Disuatu pagi yang dingin dengan berselimutkan langit yang cerah pula, Aku terpaku karena terbesit pemikiran yang mungkin saja dapat membuatku tidak kuat untuk melanjutkan hidup yang sangat amat menyengsarakanku. Atau mungkin juga pemikiran itu dapat membuat Aku lebih terpacu untuk membuktikan kepada orang- orang, kepada dunia. Bahwasanya, emas yang mahal harganya, berawal dari dalam tanah yang kotor.

Saat itu di sebuah jalan yang mengarah pada sekolahku. Aku melihat tidak sedikit teman-temanku mengenakan pakaian yang sangat bersih, rapih, dan wangi. Hal itu sangatlah berbanding terbalik bahkan sangat jauh dari kata mirip dengan apa yang Aku rasakan. Pakaianku kusam, seragam putih sekolahku pun sudah menguning, lipatan bajunya sangat abstrak, dan bahkan saat angin berhembus, akan tercium aroma yang tidak enak untuk di hidup oleh hidung siapapun termasuk hidungku.

Aku berfikir, Aku memang terlahir susah, tapi Aku yakin Aku mempunyai keistimewaan tersendiri dibandingkan oleh orang-orang lain. Tapi keistimewaan apa yang aku punya?, perbedaan mencolok apa yang membedakan Aku dengan anak-anak lainnya?.

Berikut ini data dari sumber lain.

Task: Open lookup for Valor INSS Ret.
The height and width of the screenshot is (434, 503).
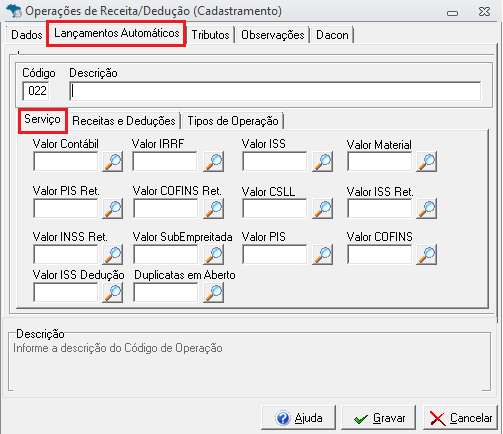Action: pos(112,255)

Ohiyaa Aku tahu!, perbedaan yang mencolok Aku dengan anak-anak lainnya sangatlah banyak. Karena terlalu banyaknya, sampai tidak ada yang benar-benar menyamaiku. Yaitu, Aku tidak pernah mengenakan baju putih, Aku tidak pernah membuat orang melihatku karena aroma tubuhku yang wangi, bak setangkai bunga yang menjadi daya tarik bagi sekelompok lebah.

Sampai-sampai Aku pun tidak mengetahui salah satu kegunaan dari memakai sepatu. Apakah agar kaki tidak kotor karena tertutup balutan kain dan sol karet yang kuat?. Mungkin itu berlaku bagi orang-orang lain yang menggunakan sepatu yang masih layak. Berbeda halnya denganku. Karena sepatu yang Aku kenakan sudah tidak lagi tertutup rapat, melainkan sudah banyak lubang di berbagai sisi. Debu jalanan dapat masuk ke sela-sela jariku. Bahkan, apabila sepatu anak-anak sebayaku dapat menjadi wadah penampung air, maka akan sia-sialah air yang masuk ke dalam sepatuku dan tidak akan terisi penuh. Jangankan terisi penuh, beberapa "centi" pun tidak, karena terlalu banyak lubang untuk membantu mengeluarkan air yang telah masuk walau sebanyak apapun.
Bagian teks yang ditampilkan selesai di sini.